The communiqué's wording on vaccine access was similarly vague, vowing to “spare no effort” to ensure “affordable and equitable access for all people” while laying out no plan to ensure how the G20 would aid worldwide vaccine distribution.

It would be easy to blame the summit’s failure on the inability to hold the lavish in-person gathering that the Saudis, hosting for the first time, had been planning before the pandemic hit. Holding the summit online deprived leaders of a chance to meet each other – by planning or by accident – on the sidelines, lessening the chances of any substantial breakthroughs.

But the absence of personal contact was compounded by an absence of leadership. Where the success of the 2009 summit has been widely attributed to the skills of its host, British prime minister Gordon Brown, aided by the charisma of a newly elected U.S. president Barack Obama, the 2020 meeting was held by a Saudi royal family that seemed more interested in repairing its damaged reputation rather than forging any kind of consensus.

Mr. Trump, meanwhile, spent much of his final G20 weekend golfing and tweeting conspiracy theories about his Nov. 3 election defeat – skipping both a key Saturday seminar focused on the pandemic, as well as the summit’s closing ceremony on Sunday.

When he did participate, Mr. Trump used his remarks to make partisan comments, rather than try and bring the group together. He told a Sunday seminar on “safeguarding the planet” that the Paris Agreement on combatting climate change – which Mr.
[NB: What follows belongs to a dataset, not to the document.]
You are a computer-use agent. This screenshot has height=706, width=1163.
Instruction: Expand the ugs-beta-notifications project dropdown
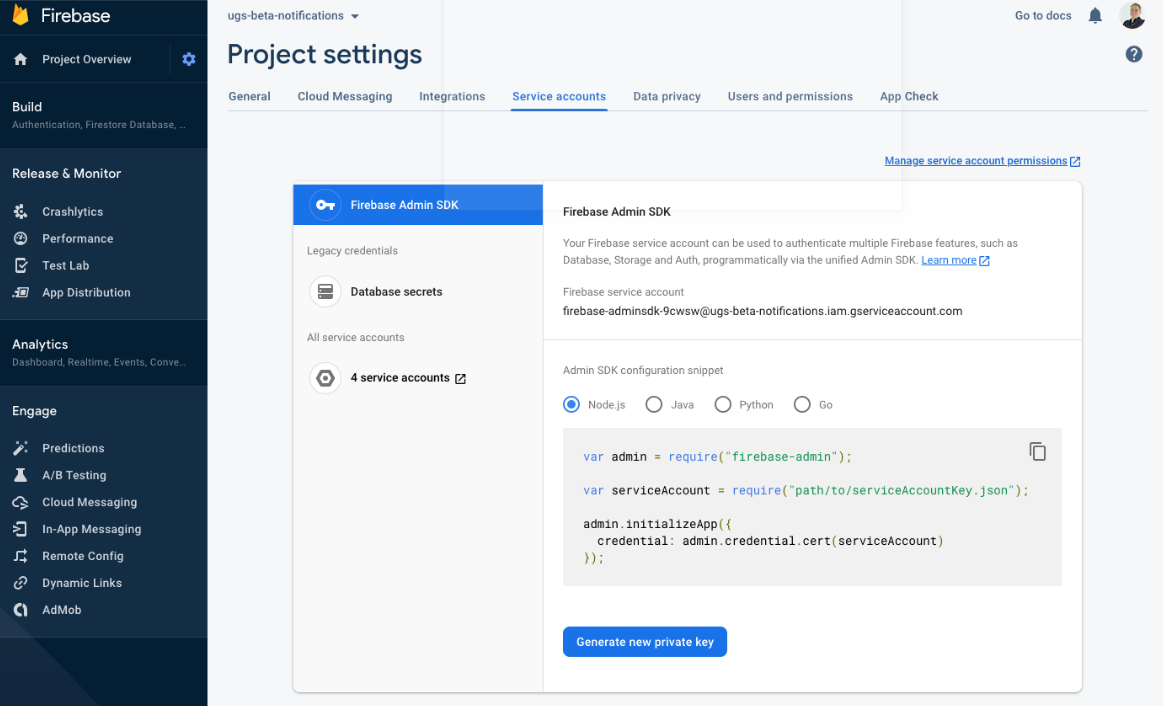tap(293, 16)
Trump pulled his country out of – “was not designed to save the environment, it was designed to kill the U.S. economy.”

In an apparent reference to his unfounded claim that he, rather than president-elect Joe Biden, won the Nov. 3 election, Mr. Trump also seemed to suggest that he expected to somehow attend future G20 gatherings. “It’s been a great honour to work with you, and I look forward to working with you again for a long time,” he said during the summit’s opening session on Saturday.

In addition to refusing to formally concede the Nov. 3 election, Mr. Trump is reportedly also pondering another run for the presidency in 2024.

Mr. Trump, whose seat was filled by Larry Kudlow, director of the U.S. National Economic Council, wasn’t alone in his truancy. Adding to the sense that this year’s G20 was an optional affair, Russian President Vladimir Putin and Turkish President Recep Tayyip Erdogan also had lower-ranking officials occupying their seats during King Salman’s closing remarks. Those remarks included the formal passing of the group’s leadership to Italy, which will serve as the group’s host in 2021.

Canadian Prime Minister Justin Trudeau, who attended, but said little during the parts of the conference that were accessible to the media, released a statement afterward saying that the virtual summit “was an opportunity to expand global efforts to fight COVID-19, restore economic growth and combat climate change.”

It was, Mr. Trudeau seemed to be acknowledging, an opportunity that was missed.